CHALLENGE 1: Return the records below word for word, starting at the line that contains "Contact (1347, 60)" and stopping after the line that contains "FreeOneShop (388, 578)". Leave out any pictures.

SELECTED EXTRACT:
▼▼▼

Co0k1eGal3xy t1_iscd0no wrote on October 14, 2022 at 9:46 PM

Reply to comment by master3243 in [R] Mind's Eye: Grounded Language Model Reasoning through Simulation - Google Research 2022 by Singularian2501

>In the absence of more detail such as the dynamics of the shapes

Baseball's have a standard diameter and shape.

It's theoretically possible that the heavier baseball has a "furry" surface or something like that, but it's such an unlikely case I didn't consider it when reading the paper.

>it's a pretty big fail that it can't answer this properly.

I emailed the authors and they said "there could be some pre conditions we have not presented in the screenshot" and that they would address it when they released a dataset.

Sounds like it's all sorted out now. No harm done.

Co0k1eGal3xy t1_isc5m6k wrote on October 14, 2022 at 8:55 PM

Reply to comment by master3243 in [R] Mind's Eye: Grounded Language Model Reasoning through Simulation - Google Research 2022 by Singularian2501

>But what about the basketball and the bowling ball? Shouldn't they have different accelerations? Technically, yes.
>
>[...]
>
>it turns out that there are many situations where a heavier object does indeed hit the ground before a lighter object (because of air resistance).

Your link says the heavy baseball and the light baseball would fall at different rates.

Co0k1eGal3xy t1_isa8g7i wrote on October 14, 2022 at 1:05 PM

Reply to comment by eigenlaplace in [R] Mind's Eye: Grounded Language Model Reasoning through Simulation - Google Research 2022 by Singularian2501

>current language models (LMs) miss the grounded experience of humans in the real-world -- their failure to relate language to the physical world causes knowledge to be misrepresented and obvious mistakes in their reasoning.

▲▲▲

CHALLENGE 2: According to the forum thread, what is true of the diameter and shape of baseballs?

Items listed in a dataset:
▼▼▼

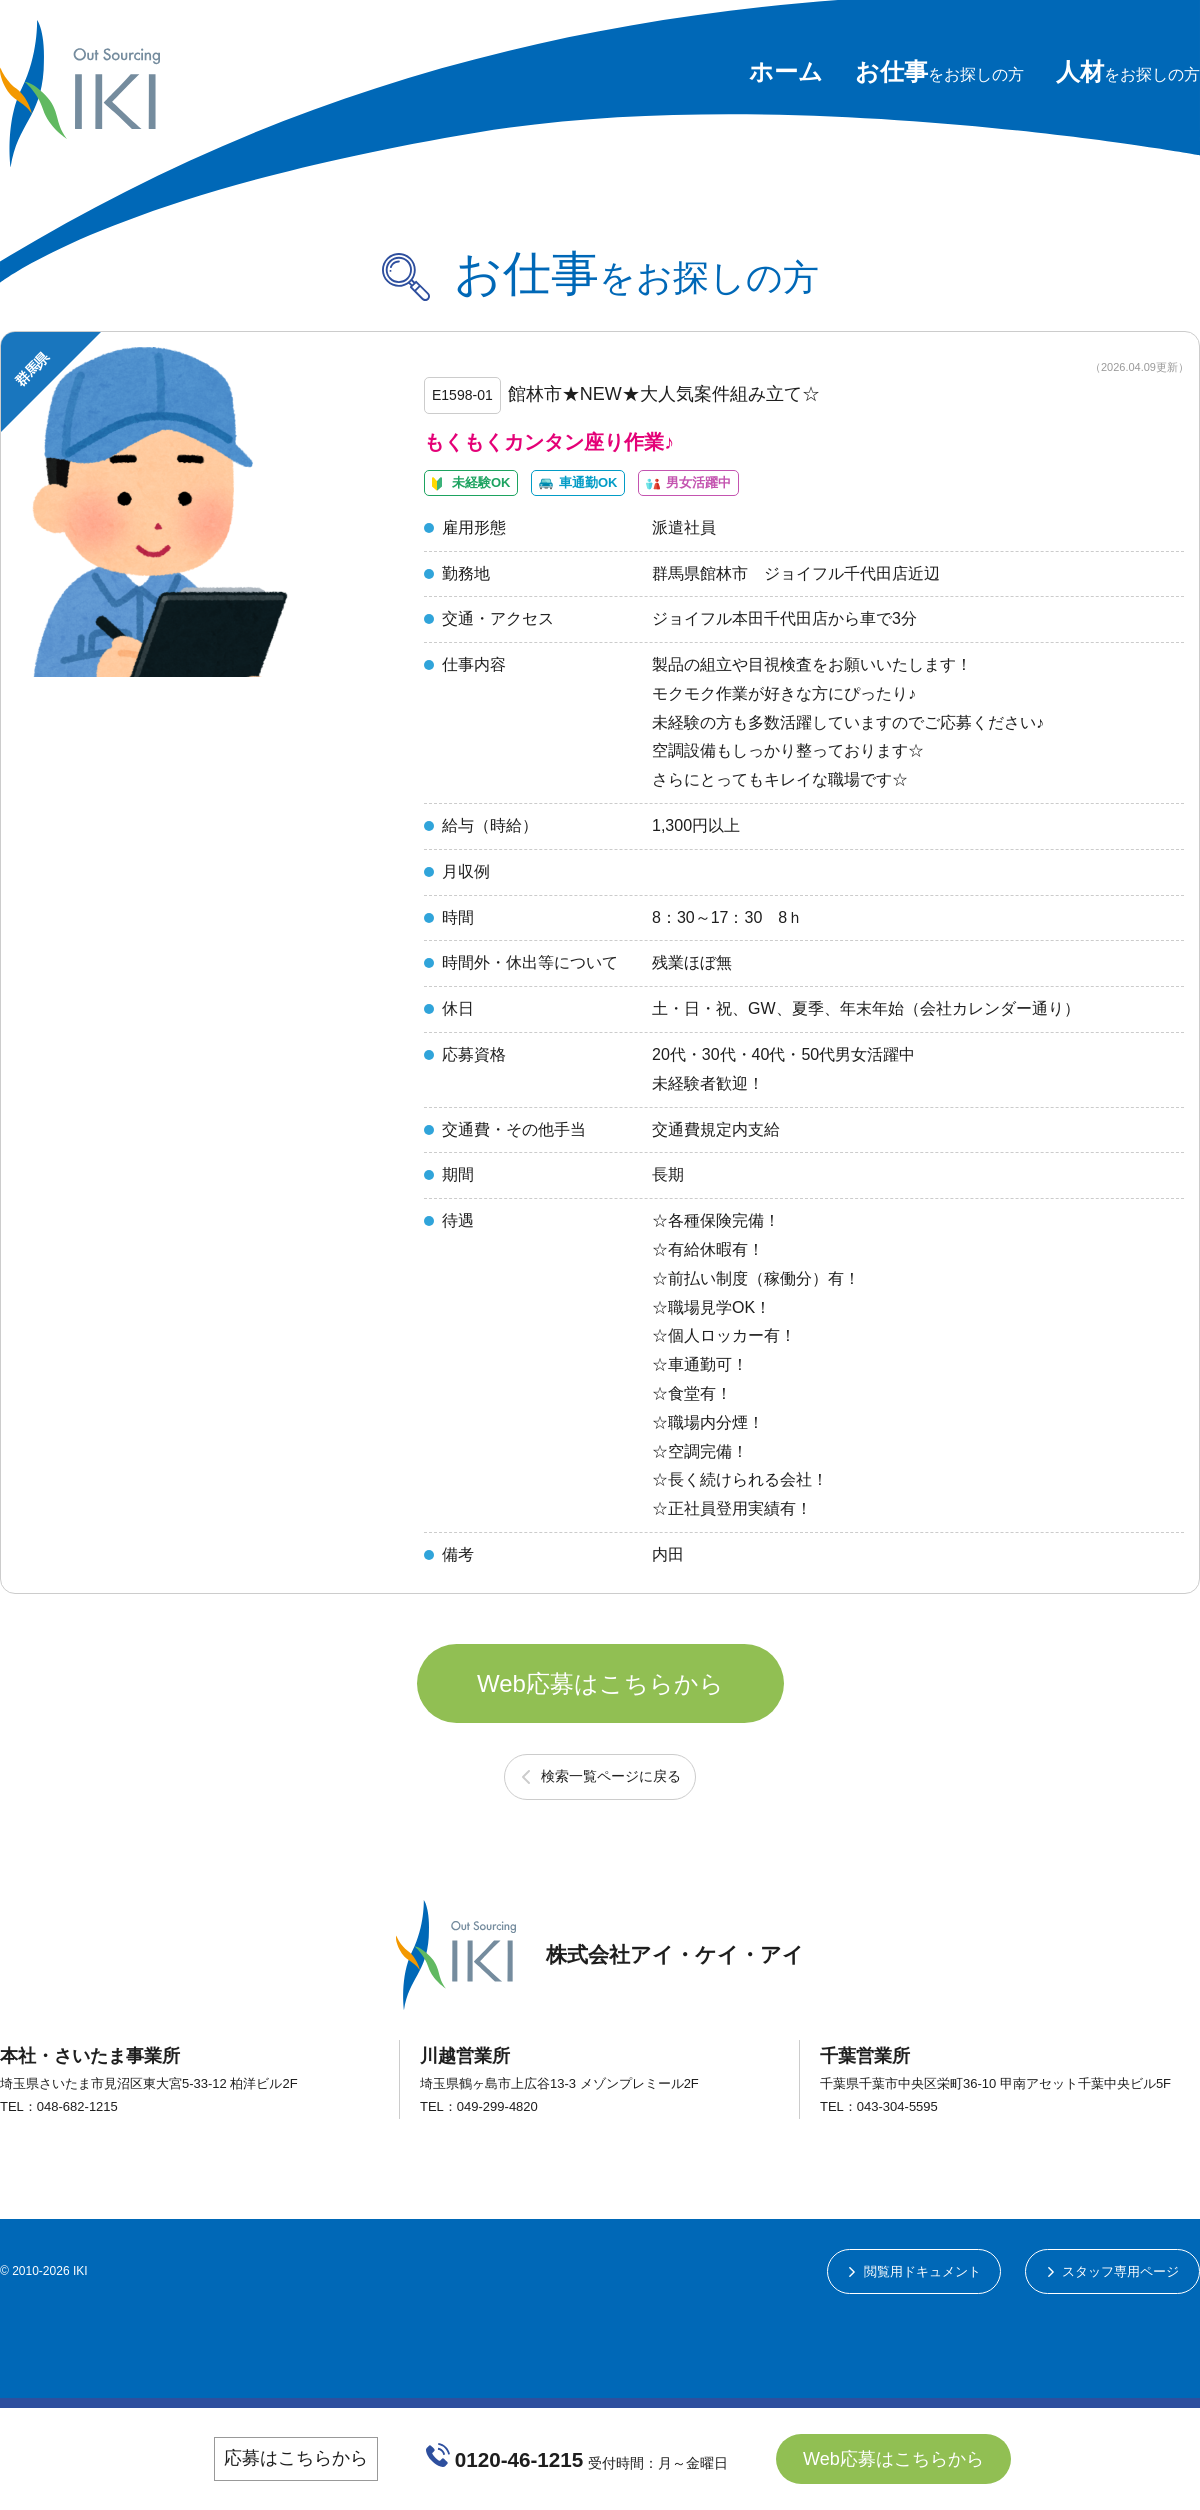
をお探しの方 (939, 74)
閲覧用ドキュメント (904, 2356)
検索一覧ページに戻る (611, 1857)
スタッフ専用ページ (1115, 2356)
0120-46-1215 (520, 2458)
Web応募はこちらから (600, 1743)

▲▲▲
▼▼▼

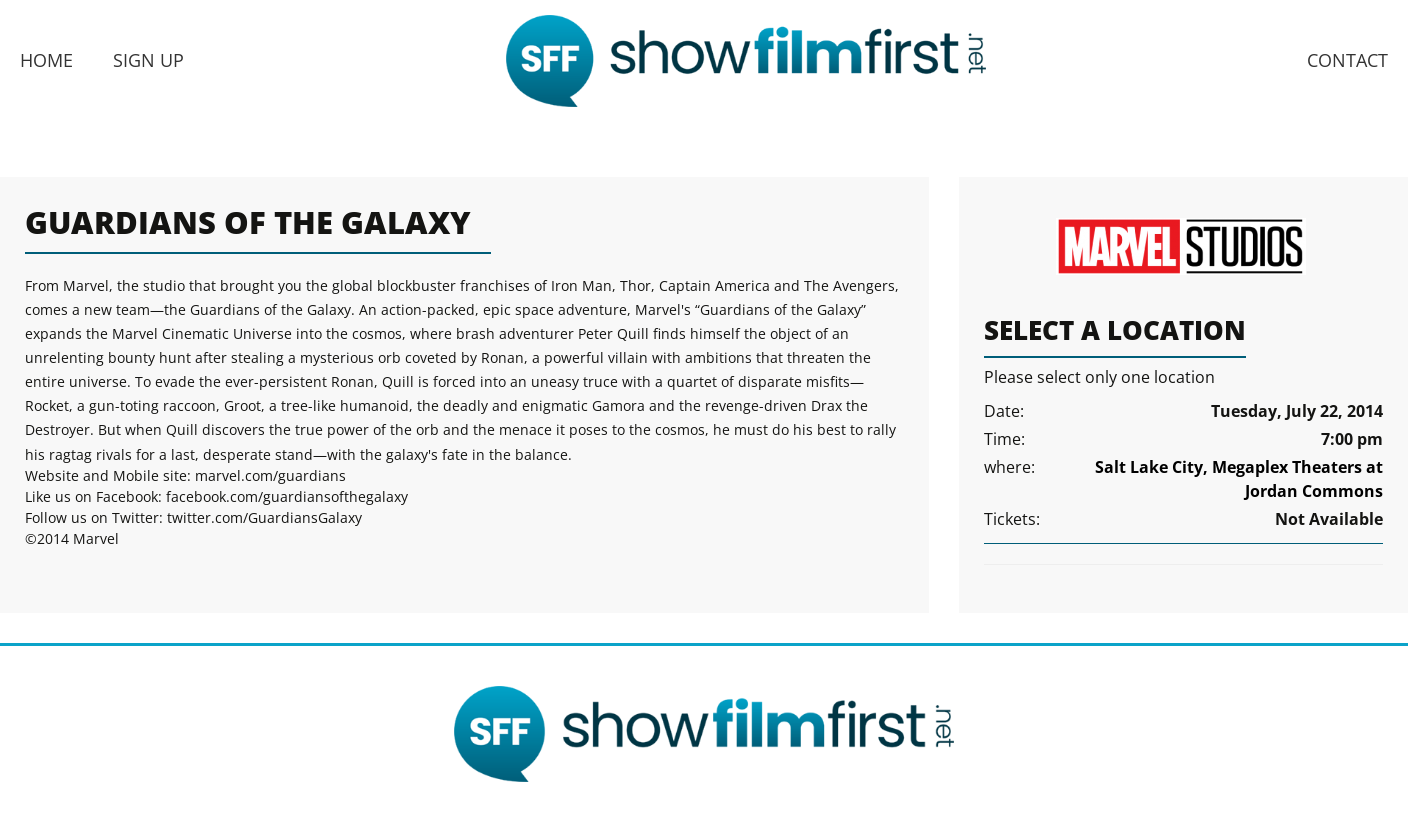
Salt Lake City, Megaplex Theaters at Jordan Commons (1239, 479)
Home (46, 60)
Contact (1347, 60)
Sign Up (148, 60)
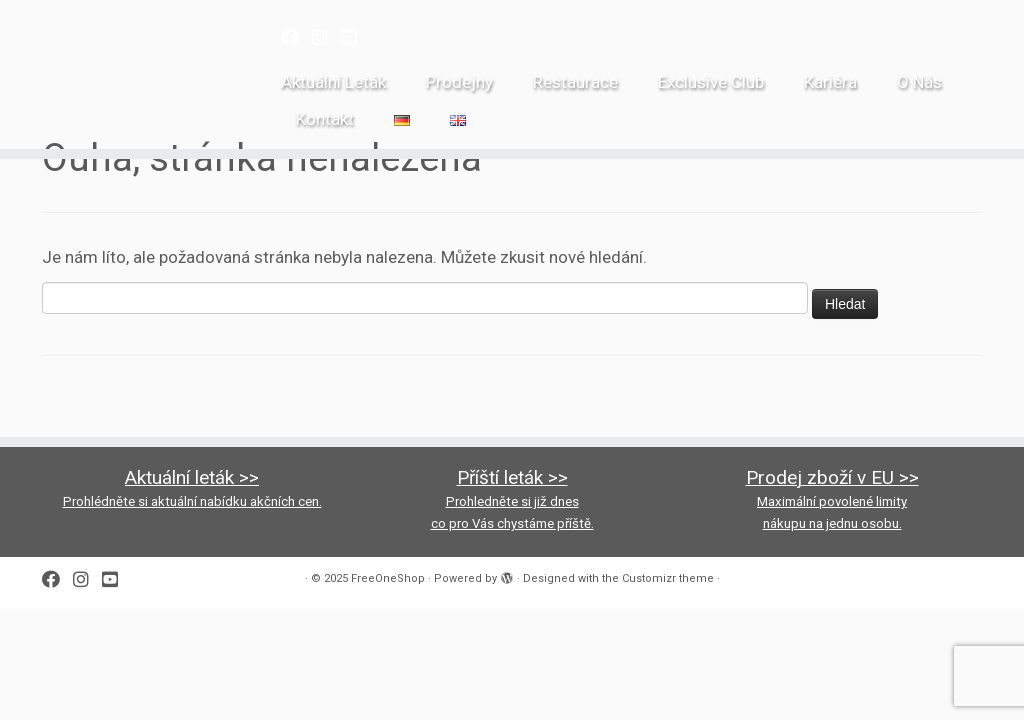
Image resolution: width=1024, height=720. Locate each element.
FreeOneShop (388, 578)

▲▲▲

TASK RESULT 1:
Contact (1347, 60)
Sign Up (148, 60)
Image resolution: width=1024, height=720. Locate each element.
FreeOneShop (388, 578)

TASK RESULT 2: Baseballs have a standard diameter and shape.